The Mohit Patni are a trading community who are said to have settled in the town of Patan, the historic capital of Gujarat, during the rule of Sultan Mahmud Ghaznavi. They originated in the town of Prabhas Patan in Gujarat. The community spread from Patan to the cities of Veraval, Govindpura, Naodra, Kajli, Chorvad, Keshod and Junagadh. They speak Urdu and Kathiawari Hindi.The Patnis are essentially a community of traders and fish merchants, a profession they have practiced for generations. They are Sunni Muslims and their customs are similar to the other Gujarati Muslims communities. Presently they are situated in different parts of India, mainly in Veraval, Mumbai, Ahmedabad and to some extent in Hyderabad. After the independence of Pakistan in 1947 some members of the Patni Jamat migrated and settled mainly in Karachi. Many for business and education purpose people have migrated to abroad in places of Middle East, UAE, Saudi Arabia, Australia, Europe and North America.

In older days community was dealing in sea transportation by wooden country-craft and the owner of country craft were known as Vahanvatu and they were rich and went to Gulf as well as Africa. There were no mechanised vessels at the time and the journey and communication was tough with homeland. Thereafter time has changed and other communities have entered into this business with mechanised vessels and the traditional trades of wooden country craft ended.

Current circumstances

After 1990, many members of these community migrated outside Veraval, to Mumbai, Indore & Jalgaon.
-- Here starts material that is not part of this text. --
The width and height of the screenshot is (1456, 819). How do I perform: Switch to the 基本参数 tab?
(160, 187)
They started running small transport businesses, Hajibhai & Co was the first, which started in Malegaon in 1950's. Soon their transport businesses started running successfully. Much of their workforce were brought from their hometown Veraval. Soon, Patni settled in almost all big cities of Maharashtra. There are some Patni who have remarkable setup & big name in the transport world such as Arco Transport, Sarco Transport, Batco Logistics LLP, GMC Transport, Ashu Transport, Hajibhai Transport etc.

Today mainly Patni are doing fisheries business. In very large numbers they have fish shops, freezing plants for exporting fish to entire world, and also fishing boats. Veraval is very much known as "fisheries hub" in India and fortunately this trade is by and large under Patni community's control. Several Patni went to Kutchh region for Fishing .In early 2000s, some of the Patni also went to Gulf Nations & UK for employment.
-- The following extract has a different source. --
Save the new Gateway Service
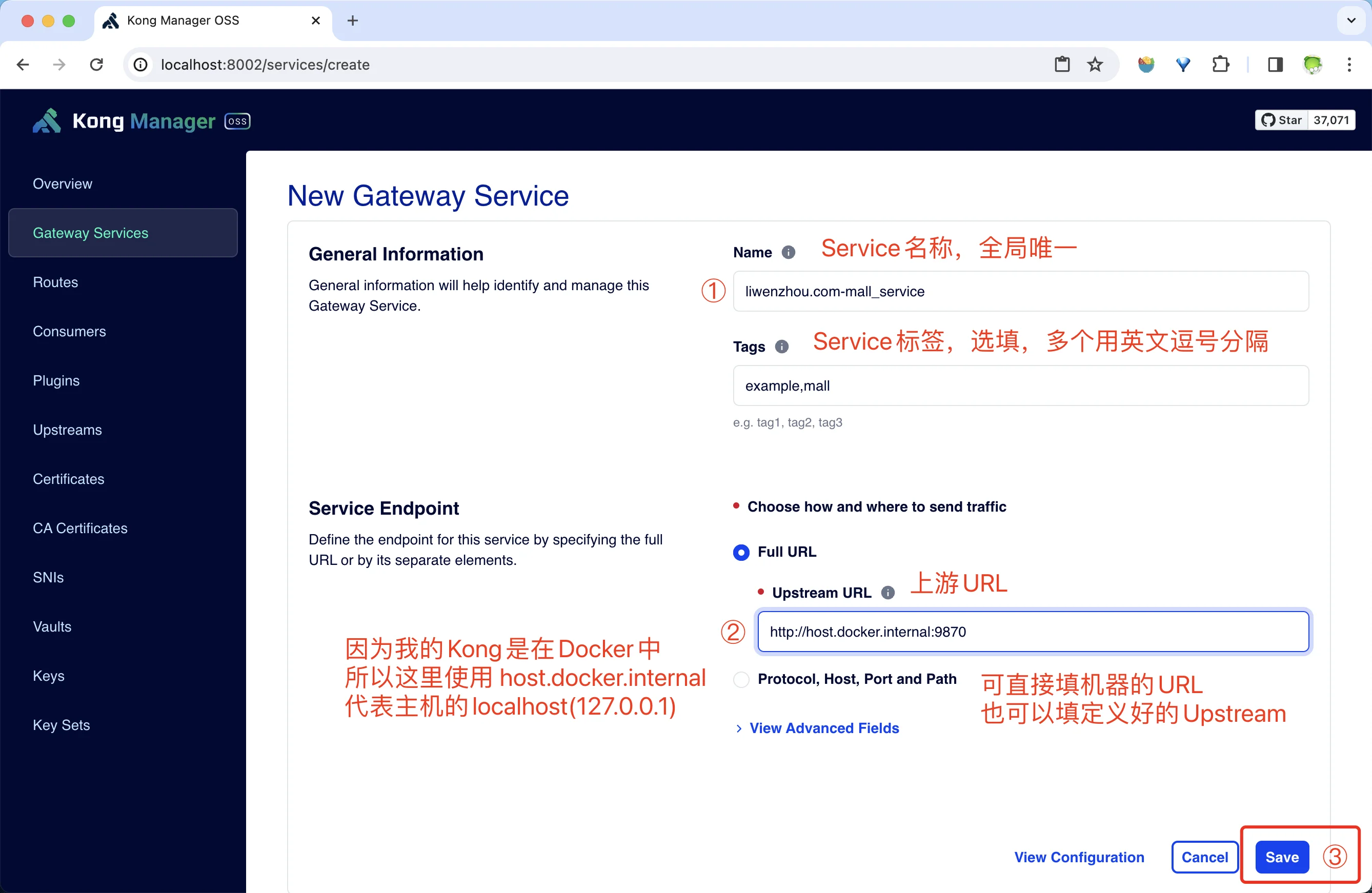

"Samast Patni Jamat", a non-profit organization was formed by prominent community members in 1920. Since then, it also conducts Presidential election in every 3 years for the post of 'Patel'. 'Patel' is considered as executive functionary of the organization. The organization looks after the welfare of the Patni Jamat. Recent Elections took place in December 2020 in which Anwarbhai Mahmmadbhai Chauhan defeated Afzal Hussain. Anwarbhai Chauhan is 'Patel' since 2016.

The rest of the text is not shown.